▶ **Directions**
Your copy should match the records below word for word and contain no pictures.

▶ **Information**
____

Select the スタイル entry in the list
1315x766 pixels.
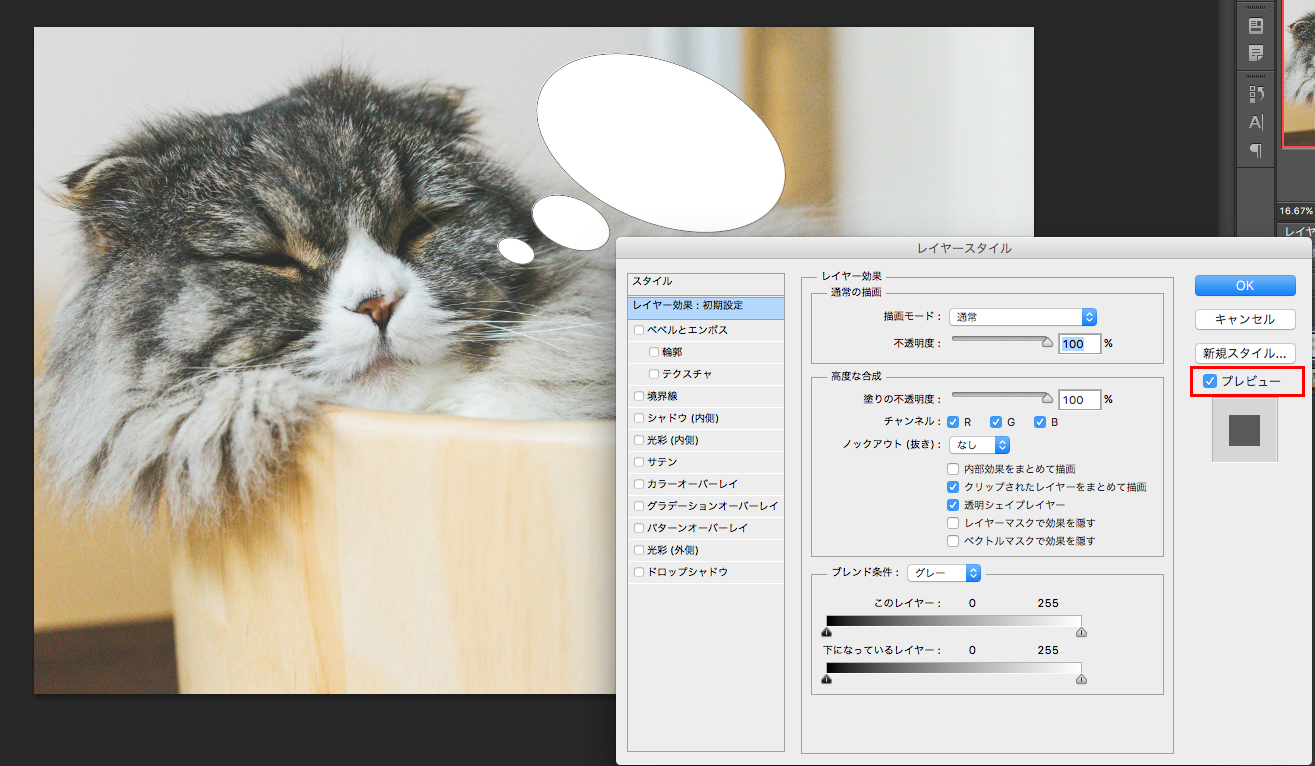pyautogui.click(x=705, y=282)
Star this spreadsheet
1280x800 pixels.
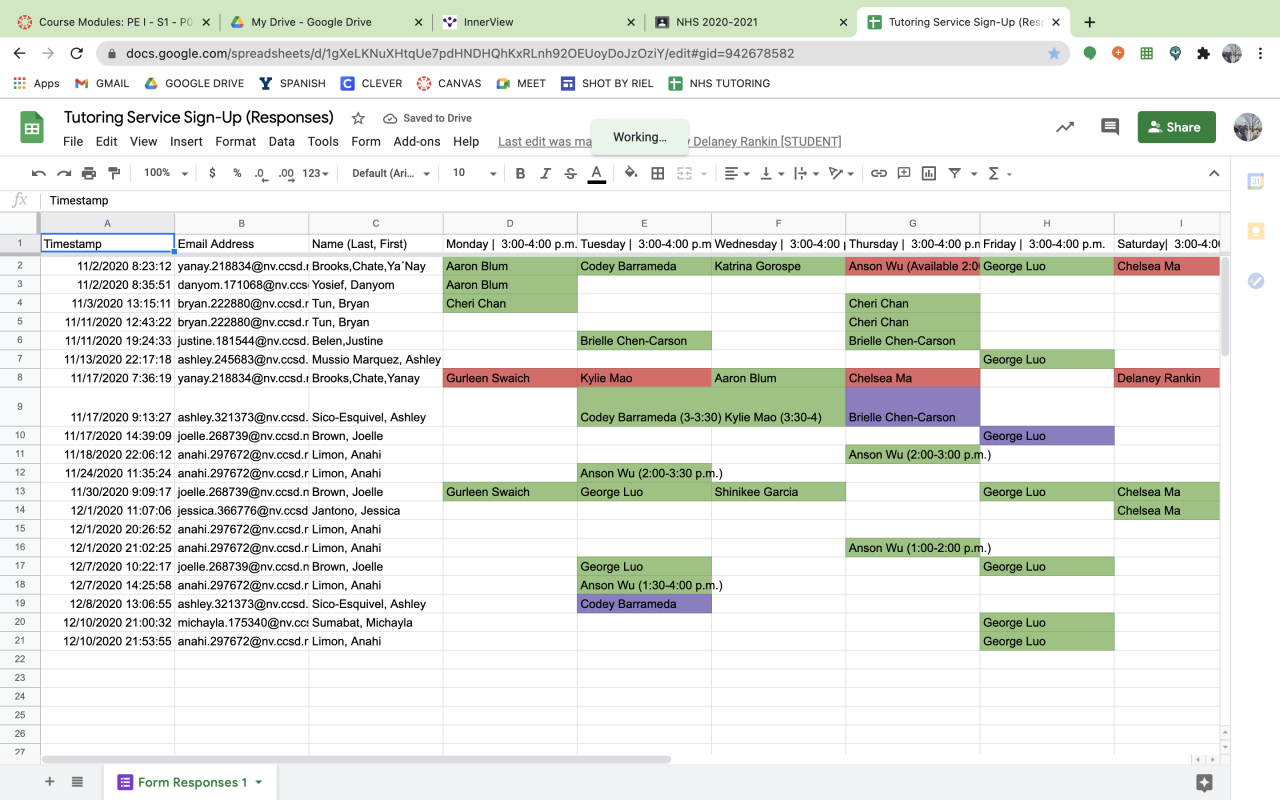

____

▶ **The completed task**
Select the スタイル entry in the list
1315x766 pixels.
pyautogui.click(x=705, y=282)
Star this spreadsheet
1280x800 pixels.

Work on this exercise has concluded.